I just completed doing a comparison of Census Population shifts between 2000 and 2010 at the smallest Census geographic level, known as the block level.  This was a bit of a challenge as these small data areas actually changed dramatically between the two censuses and many boundaries did not remain the same.  After working with correlation tables provided by the Census Bureau I can provide the following map which illustrates where we grew and where we lost population.

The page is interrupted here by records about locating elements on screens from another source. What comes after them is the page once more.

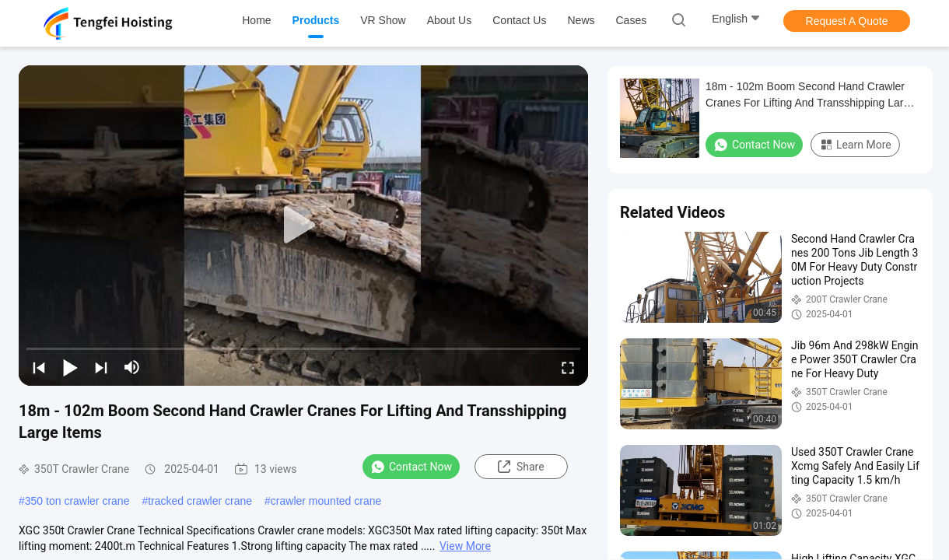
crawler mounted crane (326, 501)
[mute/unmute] (132, 367)
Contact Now (411, 467)
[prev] (39, 367)
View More (465, 546)
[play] (303, 226)
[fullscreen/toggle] (568, 367)
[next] (101, 367)
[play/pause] (70, 367)
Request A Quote (847, 21)
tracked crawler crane (200, 501)
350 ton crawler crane (77, 501)
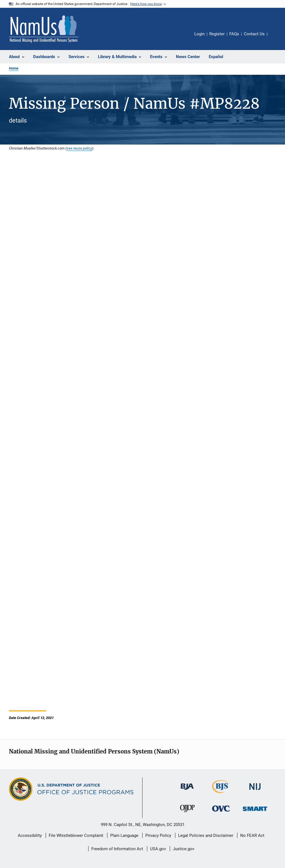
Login (199, 34)
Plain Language (124, 835)
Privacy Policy (158, 835)
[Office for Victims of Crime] (221, 812)
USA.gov (158, 849)
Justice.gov (183, 849)
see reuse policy (79, 148)
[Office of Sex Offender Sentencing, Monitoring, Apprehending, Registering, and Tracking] (255, 812)
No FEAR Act (252, 835)
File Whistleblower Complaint (76, 835)
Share (276, 38)
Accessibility (30, 835)
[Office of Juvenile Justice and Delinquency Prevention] (187, 813)
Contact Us (254, 34)
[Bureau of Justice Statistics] (221, 794)
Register (217, 34)
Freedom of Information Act (117, 849)
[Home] (44, 29)
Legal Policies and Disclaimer (206, 835)
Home (13, 68)
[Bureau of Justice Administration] (187, 790)
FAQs (234, 34)
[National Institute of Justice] (255, 791)
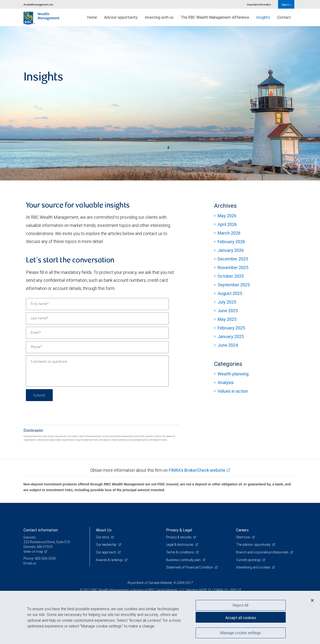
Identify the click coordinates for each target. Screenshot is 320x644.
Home (92, 17)
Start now (243, 537)
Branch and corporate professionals (262, 552)
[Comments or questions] (97, 371)
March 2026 (229, 233)
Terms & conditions (180, 552)
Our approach (106, 552)
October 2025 (231, 276)
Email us (30, 563)
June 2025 (228, 310)
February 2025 (231, 328)
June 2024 (228, 345)
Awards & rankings (110, 560)
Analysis (226, 382)
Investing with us (159, 17)
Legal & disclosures (180, 544)
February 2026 (231, 242)
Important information (259, 4)
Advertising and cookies (253, 567)
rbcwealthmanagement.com (38, 4)
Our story (103, 537)
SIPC (233, 590)
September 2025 (234, 285)
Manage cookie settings (240, 633)
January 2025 (231, 336)
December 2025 (233, 259)
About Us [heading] (104, 530)
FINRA (218, 590)
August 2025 (230, 293)
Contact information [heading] (41, 530)
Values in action (233, 391)
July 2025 (227, 302)
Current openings (249, 560)
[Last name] (97, 318)
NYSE (203, 590)
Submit (39, 395)
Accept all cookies (241, 618)
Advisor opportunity (121, 17)
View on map (33, 552)
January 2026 (231, 250)
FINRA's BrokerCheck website (197, 470)
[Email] (97, 333)
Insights (263, 17)
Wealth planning (233, 374)
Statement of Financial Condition (190, 567)
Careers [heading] (242, 530)
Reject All (240, 605)
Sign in (286, 4)
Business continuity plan (184, 560)
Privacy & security (179, 537)
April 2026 (227, 224)
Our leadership (106, 544)
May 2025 (227, 319)
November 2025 (233, 268)
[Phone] (97, 347)
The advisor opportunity (254, 544)
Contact (284, 17)
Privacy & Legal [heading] (179, 530)
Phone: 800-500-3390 (40, 558)
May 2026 (227, 216)
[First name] (97, 304)
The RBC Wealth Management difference (215, 17)
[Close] (312, 600)
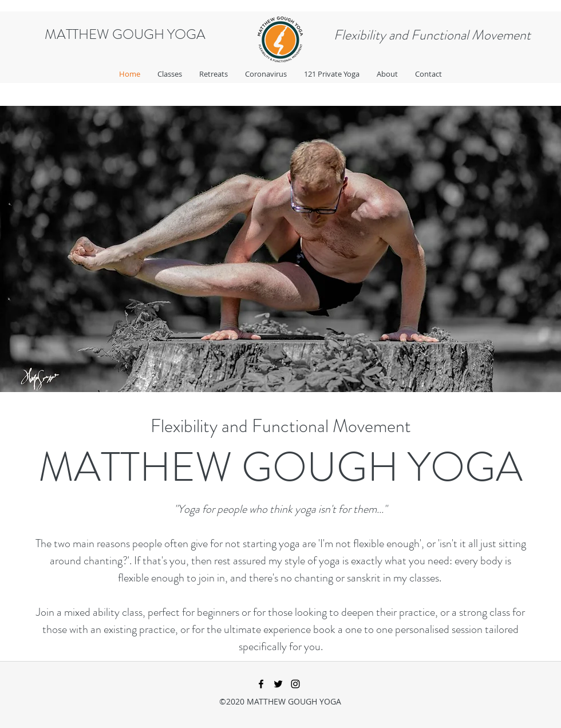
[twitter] (278, 684)
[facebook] (261, 684)
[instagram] (295, 684)
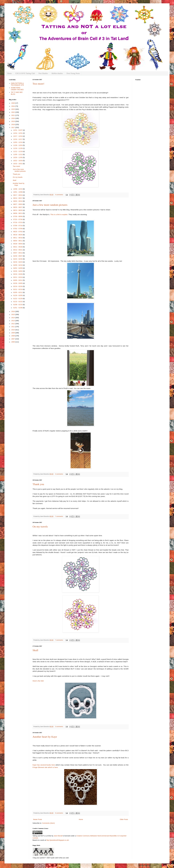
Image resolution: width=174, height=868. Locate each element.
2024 (13, 106)
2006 (13, 342)
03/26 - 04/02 (18, 271)
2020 (13, 118)
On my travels (40, 526)
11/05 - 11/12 (18, 154)
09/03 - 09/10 (18, 201)
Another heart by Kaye (45, 737)
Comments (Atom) (49, 823)
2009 (13, 333)
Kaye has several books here (44, 765)
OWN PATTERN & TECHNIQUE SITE (17, 84)
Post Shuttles (43, 73)
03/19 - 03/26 (18, 274)
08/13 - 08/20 (18, 210)
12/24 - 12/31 (18, 133)
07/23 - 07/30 (18, 219)
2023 (13, 109)
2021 (13, 115)
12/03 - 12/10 (18, 142)
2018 (13, 124)
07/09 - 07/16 (18, 225)
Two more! (38, 84)
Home (9, 73)
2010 (13, 330)
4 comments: (59, 194)
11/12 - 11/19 (18, 151)
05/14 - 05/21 (18, 250)
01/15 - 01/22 (18, 302)
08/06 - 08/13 (18, 213)
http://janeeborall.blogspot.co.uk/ (58, 840)
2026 (13, 103)
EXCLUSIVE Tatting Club (25, 73)
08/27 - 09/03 (18, 204)
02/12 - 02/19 (18, 289)
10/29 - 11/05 (18, 157)
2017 (13, 127)
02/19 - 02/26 (18, 286)
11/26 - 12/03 (18, 145)
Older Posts (124, 819)
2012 (13, 323)
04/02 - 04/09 (18, 268)
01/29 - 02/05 (18, 295)
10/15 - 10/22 (18, 163)
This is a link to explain (59, 214)
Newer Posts (37, 819)
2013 (13, 320)
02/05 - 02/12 (18, 292)
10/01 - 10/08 (18, 192)
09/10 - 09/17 (18, 198)
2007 (13, 339)
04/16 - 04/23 (18, 262)
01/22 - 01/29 (18, 299)
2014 (13, 317)
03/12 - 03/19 (18, 277)
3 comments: (59, 474)
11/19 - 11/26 (18, 148)
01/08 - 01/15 (18, 305)
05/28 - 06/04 (18, 244)
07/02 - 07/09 (18, 228)
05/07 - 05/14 (18, 253)
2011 (13, 327)
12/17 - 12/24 (18, 136)
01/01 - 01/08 (18, 308)
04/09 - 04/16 (18, 265)
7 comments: (59, 516)
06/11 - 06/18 (18, 238)
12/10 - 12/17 (18, 139)
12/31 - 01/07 (18, 130)
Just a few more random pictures (50, 205)
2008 (13, 336)
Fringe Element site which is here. (46, 767)
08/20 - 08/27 (18, 207)
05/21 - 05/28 (18, 247)
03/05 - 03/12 (18, 280)
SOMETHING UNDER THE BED (17, 89)
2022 (13, 112)
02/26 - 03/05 (18, 283)
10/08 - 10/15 (18, 189)
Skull (35, 650)
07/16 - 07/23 (18, 222)
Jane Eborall (58, 836)
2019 (13, 121)
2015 (13, 314)
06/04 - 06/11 (18, 241)
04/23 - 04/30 (18, 259)
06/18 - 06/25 (18, 235)
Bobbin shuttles (57, 73)
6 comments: (59, 813)
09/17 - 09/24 (18, 195)
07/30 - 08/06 (18, 216)
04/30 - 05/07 (18, 256)
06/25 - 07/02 (18, 231)
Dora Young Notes (73, 73)
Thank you (38, 484)
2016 (13, 311)
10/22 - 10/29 (18, 160)
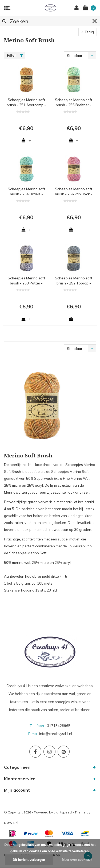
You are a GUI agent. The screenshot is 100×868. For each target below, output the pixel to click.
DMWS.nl (11, 823)
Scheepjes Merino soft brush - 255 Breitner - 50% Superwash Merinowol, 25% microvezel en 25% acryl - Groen (74, 102)
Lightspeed (62, 812)
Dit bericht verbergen (29, 860)
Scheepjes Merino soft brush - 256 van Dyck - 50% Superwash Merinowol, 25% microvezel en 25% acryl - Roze (74, 191)
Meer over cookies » (77, 860)
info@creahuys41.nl (55, 734)
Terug (88, 32)
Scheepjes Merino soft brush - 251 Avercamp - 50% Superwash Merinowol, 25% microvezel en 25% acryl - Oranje (26, 102)
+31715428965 (57, 725)
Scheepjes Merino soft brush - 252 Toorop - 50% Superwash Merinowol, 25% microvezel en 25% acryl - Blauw (74, 281)
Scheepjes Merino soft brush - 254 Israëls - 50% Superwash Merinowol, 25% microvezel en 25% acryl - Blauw (26, 191)
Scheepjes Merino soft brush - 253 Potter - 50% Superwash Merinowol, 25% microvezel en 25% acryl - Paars (26, 281)
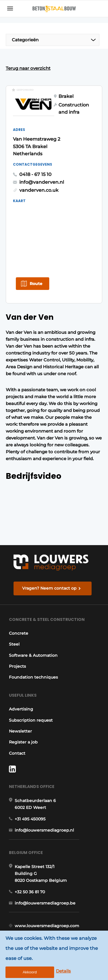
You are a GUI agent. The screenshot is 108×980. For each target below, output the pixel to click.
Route (36, 283)
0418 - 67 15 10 (35, 174)
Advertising (21, 709)
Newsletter (20, 731)
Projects (17, 666)
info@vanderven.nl (42, 182)
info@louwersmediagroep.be (45, 903)
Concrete (18, 633)
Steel (14, 644)
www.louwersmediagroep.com (47, 926)
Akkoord (30, 972)
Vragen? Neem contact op (49, 588)
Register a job (23, 742)
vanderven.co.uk (39, 190)
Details (63, 971)
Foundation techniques (33, 677)
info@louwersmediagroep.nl (44, 830)
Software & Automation (33, 655)
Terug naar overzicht (28, 68)
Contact (17, 753)
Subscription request (31, 720)
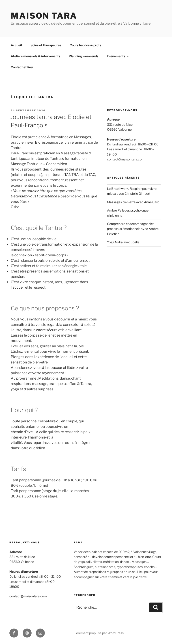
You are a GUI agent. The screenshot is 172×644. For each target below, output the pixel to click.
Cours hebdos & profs (86, 45)
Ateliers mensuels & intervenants (36, 56)
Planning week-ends (84, 56)
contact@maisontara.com (126, 159)
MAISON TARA (44, 16)
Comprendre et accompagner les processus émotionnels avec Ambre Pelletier (133, 229)
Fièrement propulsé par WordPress (98, 633)
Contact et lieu (22, 67)
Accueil (16, 45)
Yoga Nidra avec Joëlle (123, 242)
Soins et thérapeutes (46, 45)
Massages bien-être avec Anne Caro (133, 202)
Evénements (118, 56)
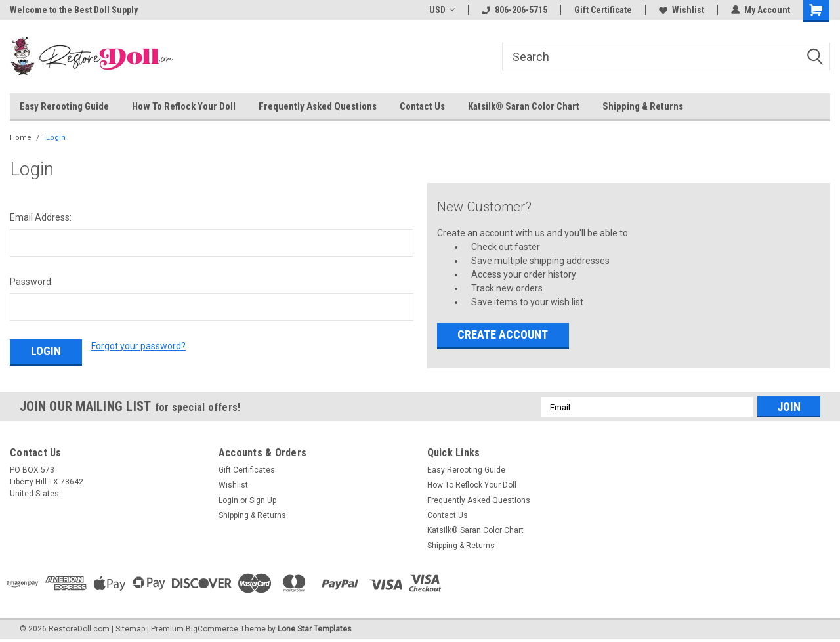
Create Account (503, 334)
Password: (32, 282)
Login (56, 137)
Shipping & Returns (642, 106)
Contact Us (422, 106)
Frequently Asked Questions (318, 106)
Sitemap (130, 629)
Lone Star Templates (314, 629)
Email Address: (41, 217)
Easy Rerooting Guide (64, 106)
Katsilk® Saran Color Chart (524, 106)
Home (20, 137)
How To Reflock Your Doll (184, 106)
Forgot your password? (138, 346)
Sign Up (262, 500)
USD (442, 10)
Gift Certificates (247, 470)
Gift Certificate (603, 10)
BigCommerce (212, 629)
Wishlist (681, 10)
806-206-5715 (514, 10)
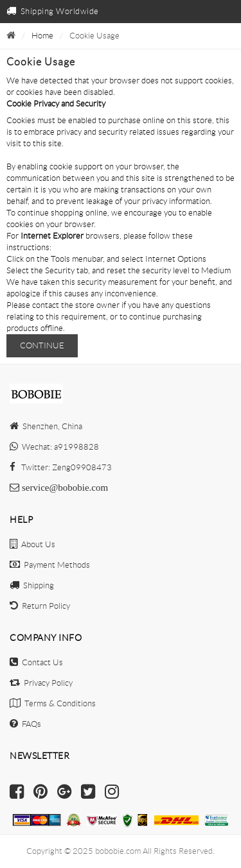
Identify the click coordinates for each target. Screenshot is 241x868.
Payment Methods (49, 565)
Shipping (31, 585)
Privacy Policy (41, 683)
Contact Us (36, 662)
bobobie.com (118, 851)
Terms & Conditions (53, 703)
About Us (32, 544)
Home (42, 35)
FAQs (25, 724)
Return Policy (40, 606)
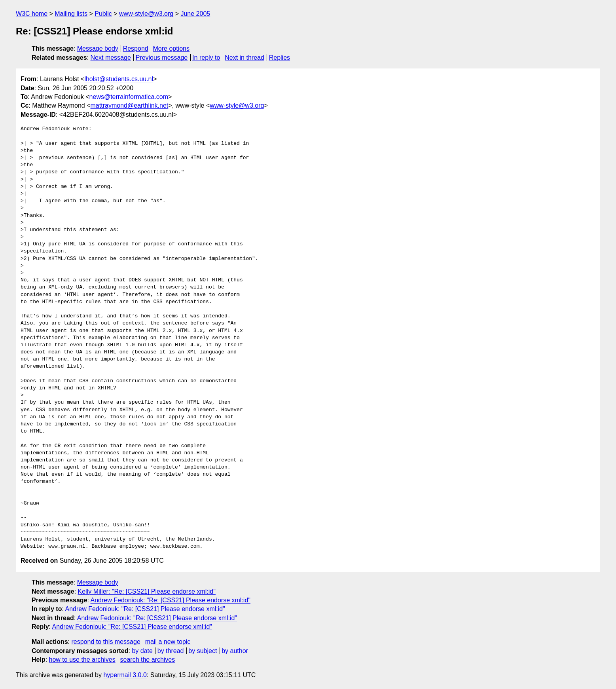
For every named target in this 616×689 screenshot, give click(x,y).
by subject (203, 651)
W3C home (32, 13)
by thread (171, 651)
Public (103, 13)
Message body (98, 48)
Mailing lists (71, 13)
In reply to (206, 57)
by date (142, 651)
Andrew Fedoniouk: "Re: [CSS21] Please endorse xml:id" (171, 600)
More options (171, 48)
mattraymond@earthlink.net (129, 105)
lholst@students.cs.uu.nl (119, 79)
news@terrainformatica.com (129, 97)
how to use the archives (82, 659)
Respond (136, 48)
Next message (111, 57)
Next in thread (245, 57)
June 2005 (195, 13)
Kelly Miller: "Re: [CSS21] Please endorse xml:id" (147, 591)
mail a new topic (168, 642)
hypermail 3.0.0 (125, 675)
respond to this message (106, 642)
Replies (279, 57)
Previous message (162, 57)
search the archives (148, 659)
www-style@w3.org (146, 13)
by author (235, 651)
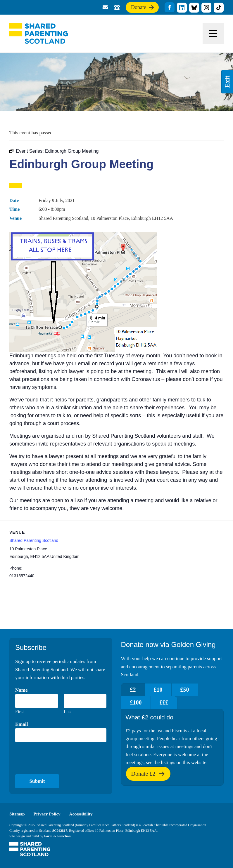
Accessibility (81, 814)
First (19, 712)
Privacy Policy (47, 814)
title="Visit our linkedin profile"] (182, 7)
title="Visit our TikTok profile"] (219, 7)
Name (21, 690)
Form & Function (57, 836)
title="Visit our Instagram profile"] (206, 7)
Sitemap (17, 814)
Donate (143, 8)
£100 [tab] (136, 702)
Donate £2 (148, 776)
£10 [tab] (158, 689)
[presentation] (60, 758)
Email (21, 724)
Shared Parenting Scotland (38, 33)
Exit (227, 82)
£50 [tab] (185, 689)
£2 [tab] (133, 689)
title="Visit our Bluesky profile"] (194, 7)
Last (68, 712)
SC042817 (60, 831)
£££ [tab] (164, 702)
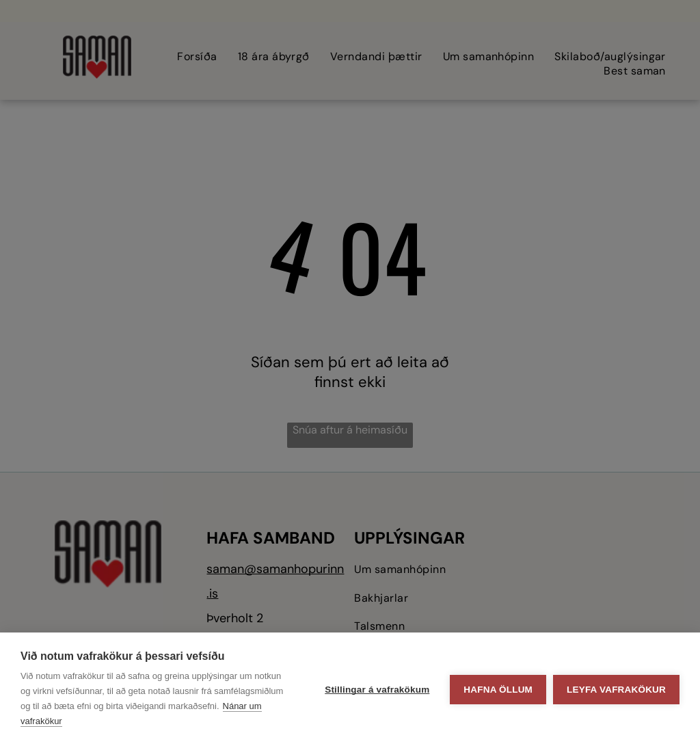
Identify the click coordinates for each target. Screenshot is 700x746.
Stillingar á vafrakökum (377, 689)
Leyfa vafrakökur (616, 689)
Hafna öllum (498, 689)
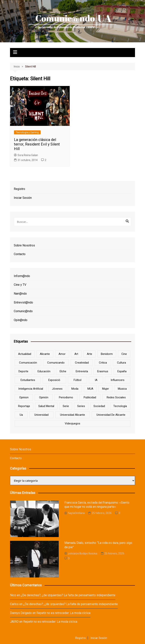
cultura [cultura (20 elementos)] (122, 362)
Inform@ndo (22, 276)
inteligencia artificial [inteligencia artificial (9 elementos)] (30, 389)
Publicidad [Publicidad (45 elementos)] (90, 397)
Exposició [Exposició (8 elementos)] (54, 380)
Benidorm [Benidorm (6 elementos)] (107, 354)
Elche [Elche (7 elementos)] (63, 371)
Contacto (19, 254)
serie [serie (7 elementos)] (66, 406)
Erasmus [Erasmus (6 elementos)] (103, 371)
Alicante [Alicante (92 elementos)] (45, 354)
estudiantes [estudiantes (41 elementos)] (28, 380)
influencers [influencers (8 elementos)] (118, 380)
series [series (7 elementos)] (81, 406)
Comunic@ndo (23, 311)
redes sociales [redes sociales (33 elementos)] (116, 397)
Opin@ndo (20, 320)
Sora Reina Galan (26, 155)
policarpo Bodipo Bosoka (81, 554)
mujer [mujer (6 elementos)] (106, 389)
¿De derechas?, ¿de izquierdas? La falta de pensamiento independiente (68, 595)
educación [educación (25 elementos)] (44, 371)
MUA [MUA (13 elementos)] (90, 389)
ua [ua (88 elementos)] (21, 415)
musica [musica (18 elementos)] (122, 389)
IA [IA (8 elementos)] (96, 380)
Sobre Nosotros (24, 245)
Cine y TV (20, 285)
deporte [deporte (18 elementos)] (23, 371)
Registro (19, 189)
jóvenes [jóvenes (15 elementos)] (57, 389)
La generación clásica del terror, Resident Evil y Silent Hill (37, 144)
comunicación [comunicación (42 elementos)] (28, 362)
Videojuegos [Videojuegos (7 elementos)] (72, 424)
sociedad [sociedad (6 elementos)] (99, 406)
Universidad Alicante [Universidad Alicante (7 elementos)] (72, 415)
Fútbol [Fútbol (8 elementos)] (77, 380)
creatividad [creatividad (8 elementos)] (82, 362)
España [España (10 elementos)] (122, 371)
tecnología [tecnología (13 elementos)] (120, 406)
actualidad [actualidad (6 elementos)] (25, 354)
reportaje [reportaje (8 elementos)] (24, 406)
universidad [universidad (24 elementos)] (41, 415)
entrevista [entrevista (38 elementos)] (82, 371)
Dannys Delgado (21, 613)
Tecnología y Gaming (27, 132)
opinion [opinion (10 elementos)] (24, 397)
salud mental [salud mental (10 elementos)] (46, 406)
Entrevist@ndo (23, 302)
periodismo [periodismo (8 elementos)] (66, 397)
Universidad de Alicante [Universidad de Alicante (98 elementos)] (111, 415)
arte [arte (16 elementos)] (89, 354)
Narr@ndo (20, 294)
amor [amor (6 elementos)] (62, 354)
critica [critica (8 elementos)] (103, 362)
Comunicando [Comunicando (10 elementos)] (56, 362)
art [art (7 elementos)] (76, 354)
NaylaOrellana (74, 513)
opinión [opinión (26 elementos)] (44, 397)
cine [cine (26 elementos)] (124, 354)
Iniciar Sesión (23, 198)
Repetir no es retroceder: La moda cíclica (63, 613)
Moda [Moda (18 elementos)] (75, 389)
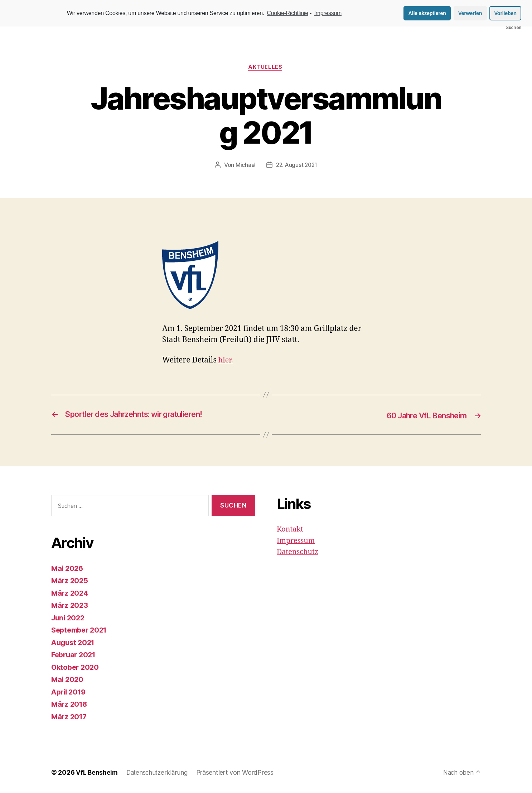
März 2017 (70, 717)
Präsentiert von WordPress (238, 773)
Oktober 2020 (76, 667)
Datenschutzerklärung (159, 773)
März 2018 (70, 704)
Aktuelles (266, 68)
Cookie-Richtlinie (287, 13)
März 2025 (70, 581)
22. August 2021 (297, 166)
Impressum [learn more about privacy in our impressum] (328, 13)
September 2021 (81, 630)
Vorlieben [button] (506, 13)
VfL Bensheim (97, 773)
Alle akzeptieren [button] (427, 13)
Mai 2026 (68, 568)
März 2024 (71, 593)
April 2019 (70, 692)
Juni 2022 (69, 618)
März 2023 (70, 605)
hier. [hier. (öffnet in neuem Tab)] (226, 361)
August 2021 (74, 643)
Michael (244, 166)
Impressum (297, 541)
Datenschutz (299, 552)
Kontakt (291, 529)
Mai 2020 (68, 679)
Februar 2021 (75, 655)
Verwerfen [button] (470, 13)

As I noted here, the Town of Dennis lost 1,766 year-round residents between 2000 and 2010.  The map illustrates that the population loss was spread out pretty evenly through out town, with every village having areas with fewer year-round residents.  The map also identified an under-count in the 2000 Census, the Eagle Pond Nursing Home does not appear to have been counted by census takers in 2000, thus what appears to be a dramatic 117 person increase in population in an Industrial Zone although only four new homes were constructed within this Census geographical area in this time period.

Some of the changes are pretty obvious to the trained eye, there are neighborhoods with older, and more recent, subdivisions which started building new homes, accounting for population growth in these areas.  Other changes are more subtle, a shift between seasonal and year-round housing having some neighborhoods with more people and others with fewer people on Census Day.

The next step is to do the same analysis for the actual housing stock.


2 thoughts on “More Census Population Information

  1. Year round population has dropped, not the number of seasonal people. Also, overall crime has increased. There is not always a direct relationship between the population on Census Day (April 1 2010) and issues such as community policing. Empty, seasonal homes become attractive targets for thieves for instance.